═══ RECORDS FOR THE EXERCISE ═══

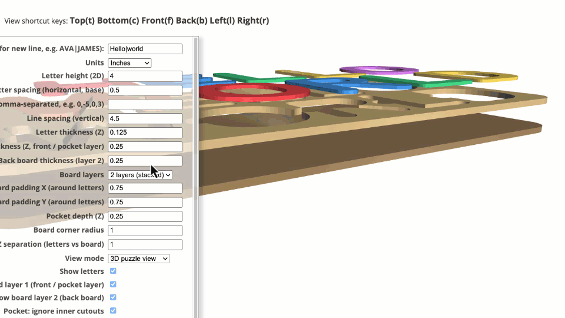Click the board padding Y field
This screenshot has width=565, height=318.
click(145, 203)
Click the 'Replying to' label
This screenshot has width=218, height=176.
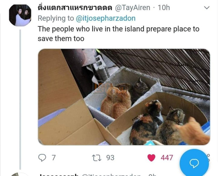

═══

WHAT IS NEEDED: Write out exactly, with no pictures, each line from the one containing "Click the 'Replying to' label" through the last line of the listing above, both included.

FINISHED EXERCISE:
Click the 'Replying to' label
This screenshot has width=218, height=176.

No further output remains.